O verdadeiro Deus está na urgência que reconhece no rosto  "um netinho", um seu. Até então aparece o deus da idolatria, respaldado muitas vezes pela fé que não enxerga a urgência do outro. A base das religiões bíblicas é o econhecimento de que o ser humano é a imagem e semelhança de Deus. Não reconhecer esta semelhança, seja num executivo do mundo financeiro nova-iorquino, seja num fanático islâmico, seja num negro africano desnutrido,seja num chinês que não parece diferente de outro chinês, é a prova dos noves do sucesso ou falência do establish ment  religioso (de todas as religiões) de levar a verdadeira mensagem a seus adeptos.

Há vários inimigos invisíveis que estão ficando visíveis 
nesta crise pela qual passa o mundo. Há o inimigo de uma civilização que nos aliena em relação ao outro. Uma cultura de fobia do outro e de sonharmos com um mundo de privacidade. Uma espécie de dessocialização que nos leva a ser novamente nômades e coletores. Nômades porque podemos estar em qualquer lugar, sem apreço e carinho pelo lugar; e coletores porque não plantamos para o futuro, apenas para o nosso breve futuro pessoal.

E a América não é este mal, apesar de muitos 
simbolizarem-na como tal. Afinal, este mal pode estar mais vivo na Arábia Saudita, com seus sheiks e monarcas trilionários, do que numa Nova York símbolo de integração entre raças, culturas e religiões. O mimado príncipe Bin Laden, que à moda de tantos filhos de nobres e milionários do Ocidente precisa de um hobby para dar sentido à sua pobre existência, é talvez mais ocidental do que seus seguidores o percebam. Sem deixar de reconhecer que o presidente Bush tem nas mãos o potencial de uma guerra devastadora, seja na crise em si ou seja em posturas como as assumidas nas questões de comércio internacional ou questões ambientais do planeta.]

Mas o inimigo invisível maior está nas próprias religiões. 
Não que elas estejam em guerra. Elas nunca estiveram tão aliadas como na atualidade. Elas se compreendem porque funcionam de forma muito semelhante. São elas a maior fonte de doutrinação da juventude, mergulhadas que estão nas idéias de "certo" e "errado". Afinal não foi desta árvore do "Certo e Errado" que comeram no paraíso como pecado maior?

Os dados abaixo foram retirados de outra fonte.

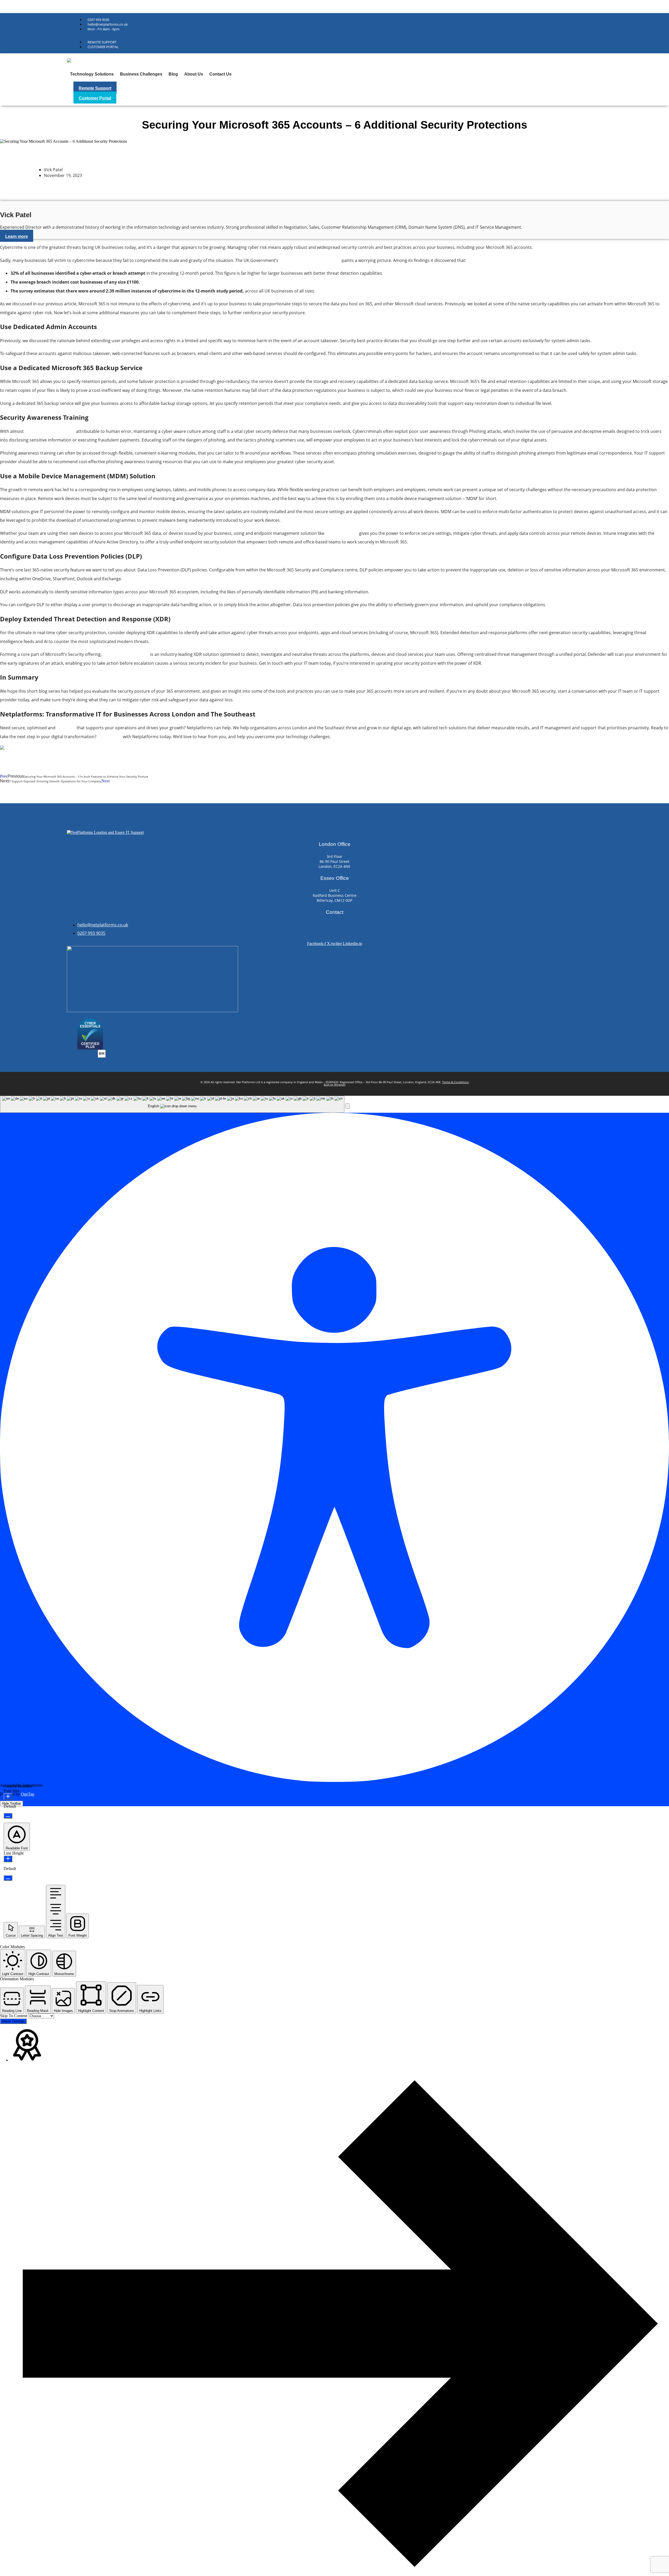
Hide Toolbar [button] (11, 1803)
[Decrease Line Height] (8, 1878)
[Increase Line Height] (8, 1859)
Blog (173, 74)
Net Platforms (11, 6)
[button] (347, 1106)
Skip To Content (14, 2015)
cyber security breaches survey (310, 260)
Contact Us (220, 74)
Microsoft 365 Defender (126, 654)
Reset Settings (13, 2021)
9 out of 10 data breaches (50, 431)
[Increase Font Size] (8, 1796)
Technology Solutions (92, 74)
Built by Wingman (334, 1084)
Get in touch (109, 736)
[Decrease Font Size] (8, 1815)
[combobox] (172, 1104)
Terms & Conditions (455, 1082)
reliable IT (66, 728)
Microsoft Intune (341, 533)
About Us (193, 74)
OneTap (27, 1794)
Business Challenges (141, 74)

É claro que os fundamentalistas e os fanáticos de cada uma 
destas tradições são o rosto deste mal, mas as tradições religiosas não realizam guerras santas contra esta heresia maior que é não reconhecer a urgência do outro. As tradições religiosas não são proféticas na denúncia de si próprias, no compromisso absoluto com a ética e com uma visão universal. E se o Islã hoje está em evidência, por mérito próprio, não escapa também o judaísmo com o fomento de fundamentalistas-nacionalistas. Não escapa a Igreja com seu corporativismo e idéias subliminares de salvação por uma única porta. Ou o fundamentalismo evangélico que vê satã por todos os lados, ou, em outras palavras, inimigos por todos os lados.

Enquanto as religiões não cerrarem fileiras contra sua 
própria heresia (esqueça-se a do outro!) elas serão parte do inimigo invisível. E não se trata de encontros ecumênicos e inter-religiosos como um cenário de papelão à frente de bastidores de intolerância e soberba.

O mundo marcha à guerra e não há vergonha maior do que 
a das religiões. Elas não vêem a urgência porque não ajudaram este mundo a compreender que qualquer morte é a de um netinho. Que se prestem hoje no século XXI como pano de fundo para terror e horror é um fracasso inominável, vergonha inocultável.

O século XXI chegou com esta surpreendente novidade: ou 
percebemos que é do "nosso netinho" que se trata a questão e não de um outro virtual, ou perecemos. Isto porque o futuro será cheio do "outro", ao contrário do que supunham os analistas. Falavam eles de um mundo de computadores, cada um trabalhando em casa, menos horas de trabalho, mais automatização, mais "eu" e menos "os outros" em nossas vidas.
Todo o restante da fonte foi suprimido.